The opportunity to try out that approach came first in a town called Malung after the municipality there began to draw up plans to reduce staffing and contract out some areas of service to save money. Before going ahead with their plan, the local politicians in Malung agreed to give the union the chance to show what could be achieved in partnership with the workforce and to allow them enough time to produce results. “When we got the chance to test our ideas in practice, in Malung back in 1991, the municipality’s goal was to decrease costs by at least 10% within three years. We managed to save 10.5% in the first year.” The savings are made by focusing very directly on costs in a process in which quality improvements are also identified.
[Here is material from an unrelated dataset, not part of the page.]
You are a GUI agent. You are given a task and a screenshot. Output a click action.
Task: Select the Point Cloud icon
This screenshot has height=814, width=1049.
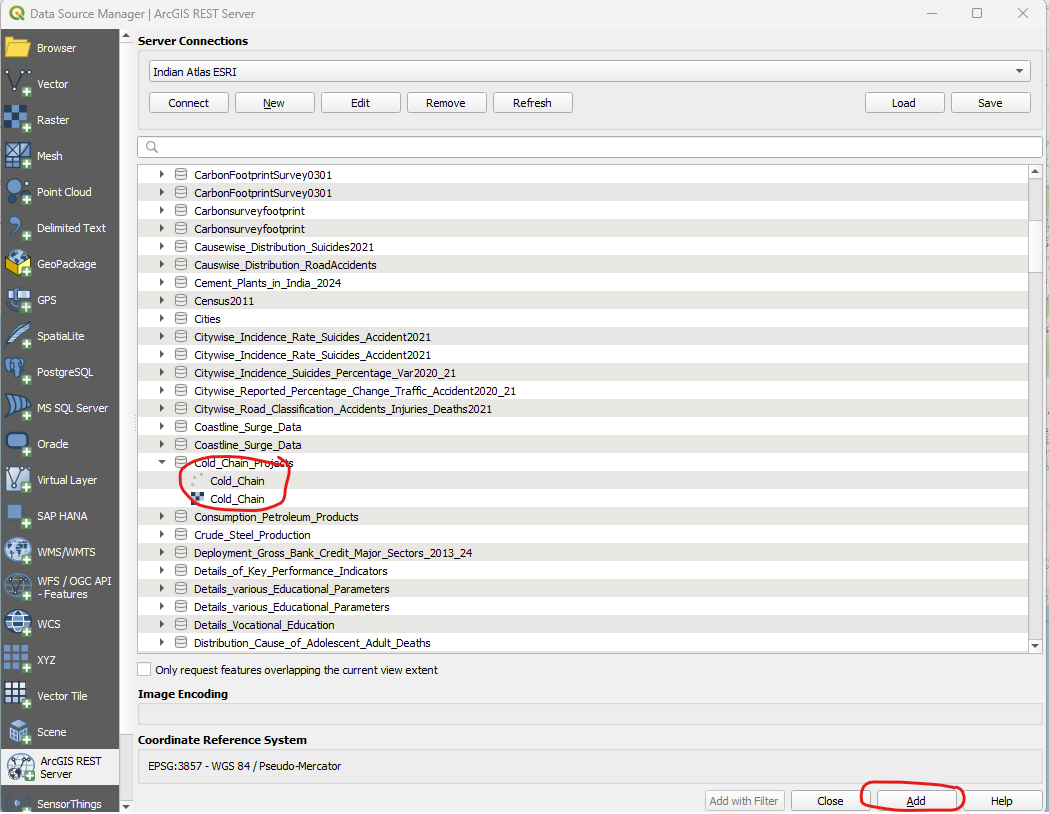(x=18, y=192)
So, savings targets are exceeded and quality improves – because workers are involved in the management of the services they produce. But this shouldn’t be surprising. The benefits of employee participation in management have been well documented both in Ireland and abroad (links to the National Centre for Partnership and Performance don’t exit since it was abolished – here’s a link to one of the reports – which show that unionised workplaces high levels of employee participation have the highest productivity).
All this means increasing democracy – workplace democracy, economic democracy. An interesting insight, in regards to fighting inequality, comes from Kate Pickett, co-author of The Spirit Level:
‘Forms of economic democracy, such as employee ownership, employee representation on boards, employee share ownership, mutuals and cooperatives tend to reduce the scale of income inequality and help equality to become more embedded in a society – these are more long-lasting cultural changes than can be achieved through tweaks to the tax code.’
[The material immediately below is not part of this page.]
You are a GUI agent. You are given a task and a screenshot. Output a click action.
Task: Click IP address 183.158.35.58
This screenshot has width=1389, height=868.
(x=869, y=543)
So campaigning for employee-driven innovation and workers’ participation in management can also be a tool in fighting inequality.
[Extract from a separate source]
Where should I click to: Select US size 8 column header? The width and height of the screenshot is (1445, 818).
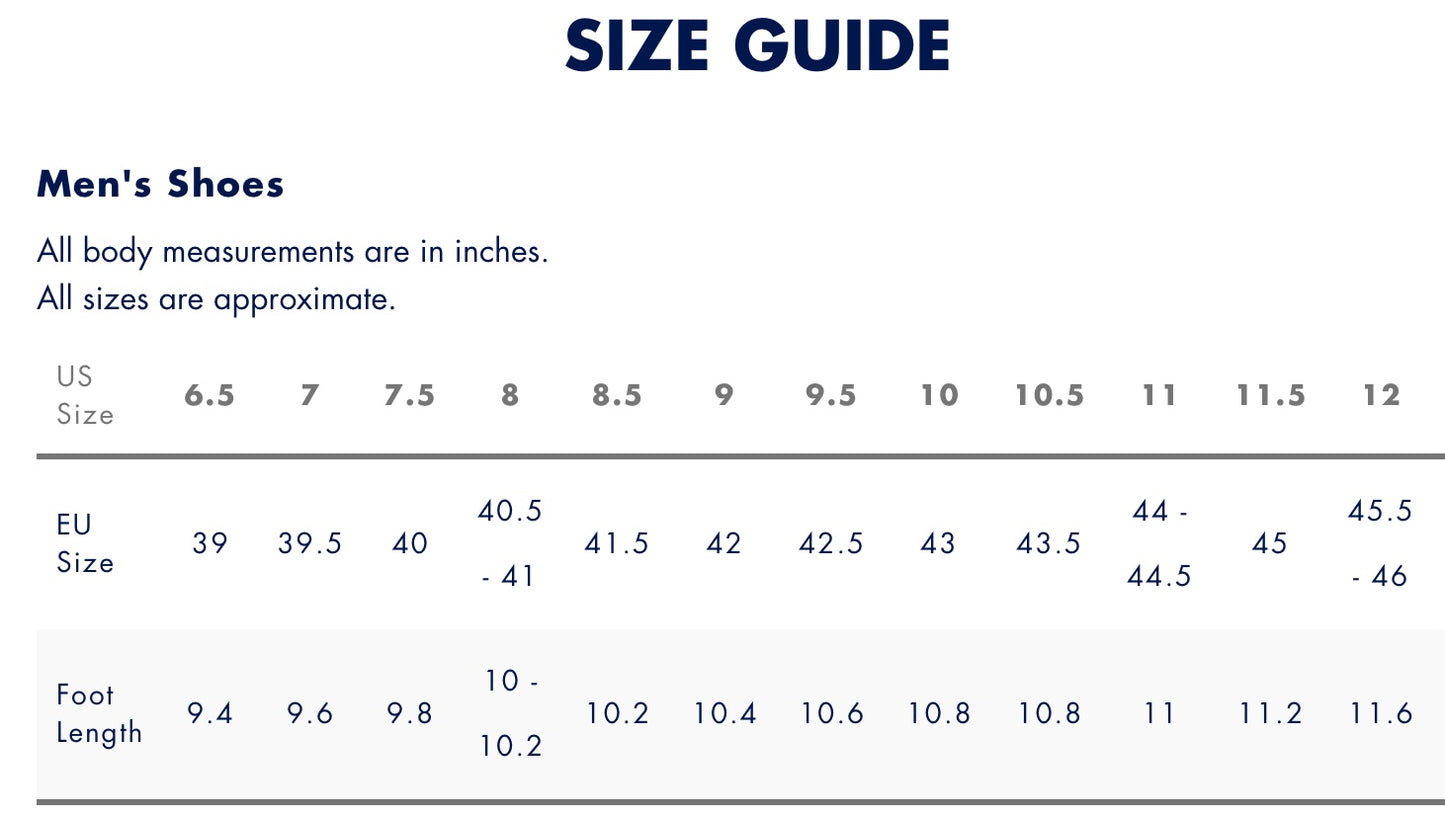pyautogui.click(x=510, y=396)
But in Ireland we do things differently. In Ireland, Governments do not engage in reform. They drive down wages, drive down working conditions, and drive down policies through traditional, hierarchical management structures. They hammer the reformers, the innovators, the entrepreneurs. It’s an old model; it’s an unfit model. It’s Ed’s model.
Interesting that a group that styles itself as a ‘Reform Alliance’ provides a platform for spokespersons who are content to repeat the same old mantras: cut spending, cut wages and cut working conditions. But whatever they come up with, the challenge for progressives is to provide a concrete and exciting alternative.
And that lies inidentifying workers for what they are – reformers, innovators, entrepreneurs. In the public services it is not about waiting for the Government or ‘management’ to eliver this common sense approach. Workers themselves can establish a platform to put forward real ideas about how to reform public services into the best-quality, most-efficient in Europe, both a policy and oeprational level We need a lot of whistles blown; we need a lot of new ideas.
Otherwise we’ll end up with Ed’s public sector. And the only escape will be to take one of those cheap flights to a country that does thing in a different and better way.